Ask most people to define Artificial Intelligence and you will get one of two answers: either a vague gesture toward science fiction robots, or a stream of technical jargon, neural networks, large language models, and transformer architectures, terms that leaves the listener no better informed than before.

Neither is helpful if you are a business leader trying to understand whether and how AI should factor into your strategy. So let us try something different: a plain-English explanation of what AI actually is, how the technology behind it works at a conceptual level, and why the current moment is genuinely significant.

What Is Artificial Intelligence?

At its most basic, Artificial Intelligence refers to computer systems designed to perform tasks that would normally require human intelligence. This includes things like:

  • Understanding and generating language (reading, writing, summarizing, translating)
  • Recognizing patterns in data (fraud detection, image recognition, demand forecasting)
  • Making recommendations (product suggestions, content curation, routing decisions)
  • Automating complex, multi-step processes (document processing, customer onboarding, compliance checks)

AI is not a single technology, it is a family of approaches. The branch that has captured the most attention recently is Generative AI, which refers to models capable of producing new content: text, images, audio, code, in response to prompts. Tools like ChatGPT (OpenAI), Copilot (Microsoft), Gemini (Google), and Claude (Anthropic) are all examples of generative AI systems built on a type of model called a Large Language Model, or LLM.

How Does a Large Language Model Actually Work?

You do not need to understand the mathematics of AI to use it effectively, but a conceptual understanding helps set appropriate expectations.

An LLM is trained by processing vast quantities of text: books, articles, websites, code, and more. As well as through learning statistical patterns about how words, sentences, and ideas relate to one another. It does not “understand” language the way a human does; it predicts what a coherent, contextually appropriate response looks like based on patterns learned during training.

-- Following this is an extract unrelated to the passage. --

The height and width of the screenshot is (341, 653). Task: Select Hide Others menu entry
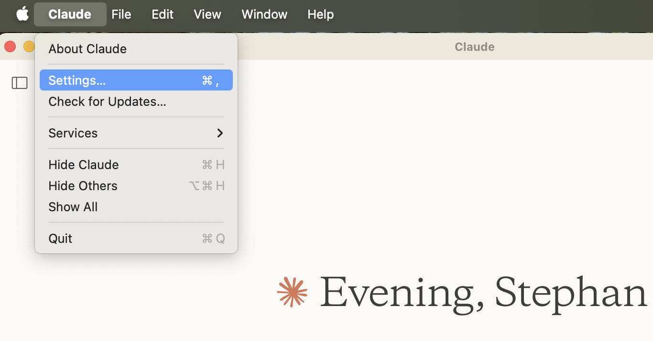[83, 186]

This is why LLMs can be remarkably capable in many scenarios and surprisingly wrong in others. They are pattern-matching and prediction engines of extraordinary sophistication, not omniscient databases. When an AI produces a plausible-sounding but factually incorrect answer, it is doing exactly what it was built to do (generate coherent-seeming text) in a situation where that is not sufficient. This phenomenon is known as hallucination, and it is one of the most important things business users need to understand.

Why Is This Moment Different?

AI research has been ongoing for more than sixty years. So why is everyone talking about it now? Three developments have converged to create a genuine inflection point:

  1. Compute scale. The hardware required to train and run large AI models, particularly GPUs (graphics processing units), has become dramatically more powerful and more affordable. Models that would have taken years to train a decade ago can now be trained in weeks.
  2. Data scale. The modern internet has produced an unprecedented volume of digital text, which serves as training data for language models. More data, processed with more compute, produces measurably smarter models.
  3. Accessibility. Perhaps most importantly, AI capabilities that once required teams of specialized researchers are now available through user-friendly interfaces. A marketing manager can use an AI writing assistant without knowing anything about how it works. This is new, and it is why adoption is accelerating so quickly.

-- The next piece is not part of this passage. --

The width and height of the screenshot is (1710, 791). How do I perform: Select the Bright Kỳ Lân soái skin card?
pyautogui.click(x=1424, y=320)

A Brief Timeline: From Research Lab to Your Inbox

Understanding how quickly things have moved helps explain the urgency many organizations feel:

  • 2017: Google researchers publish the ‘Attention Is All You Need’ paper, introducing the transformer architecture that underlies modern LLMs
  • 2020: OpenAI releases GPT-3, demonstrating fluent language generation at scale
  • Late 2022: ChatGPT launches publicly and reaches 100 million users in two months the fastest consumer product adoption in history
  • 2023: Microsoft integrates AI into Office 365 (Copilot), bringing generative AI directly into enterprise productivity tools
  • 2024 onward: AI becomes embedded in CRM systems, ERP platforms, HR tools, and business workflows across every industry

What AI Can and Cannot Do (For Your Business)

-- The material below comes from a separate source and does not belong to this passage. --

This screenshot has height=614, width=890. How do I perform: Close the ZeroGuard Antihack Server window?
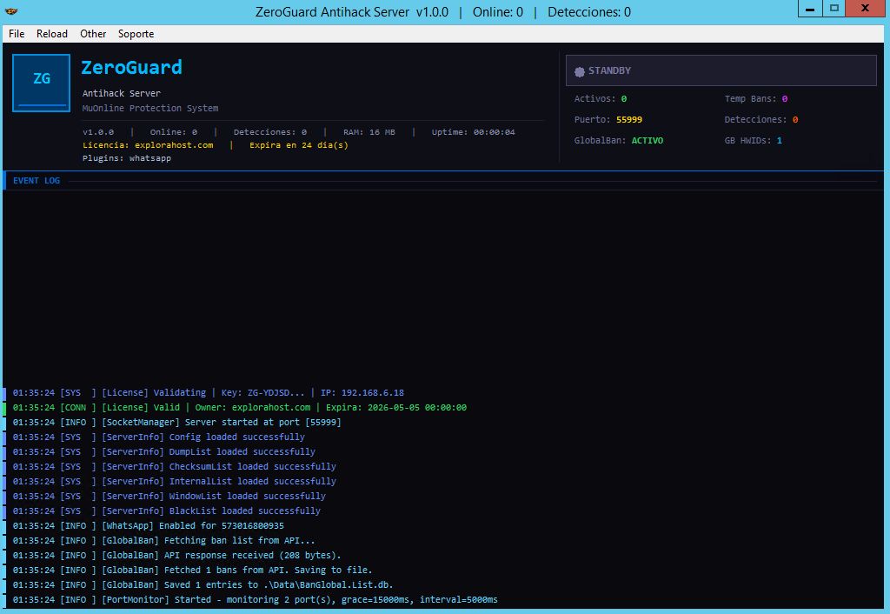pos(866,9)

A realistic view of AI’s capabilities is more useful than either breathless hype or dismissive skepticism.

AI is good at:

  • Drafting, summarizing, and editing written content
  • Answering questions based on provided context
  • Generating code, templates, and structured outputs
  • Analyzing text-based data for themes, sentiment, and patterns
  • Performing repetitive, rules-based tasks at high speed

AI is not good at (yet):

  • Reliably citing sources or verifying facts without retrieval augmentation
  • Making complex ethical judgments or value-based decisions
  • Understanding context that exists outside its training or the prompt it was given
  • Performing physical tasks or interacting with systems it has not been integrated with

The businesses getting the most value from AI are not using it to replace human judgment, they are using it to handle the routine so that human judgment can be applied where it matters most.

What Should You Do With This Information?

Start by getting familiar. Spend thirty minutes with one of the major AI tools: ChatGPT, Copilot, or Claude, and try a few tasks relevant to your work. You do not need a formal project or budget to begin building intuition.

Then look for friction in your organization: processes that are slow, repetitive, or document-heavy. These are almost always the best candidates for AI augmentation.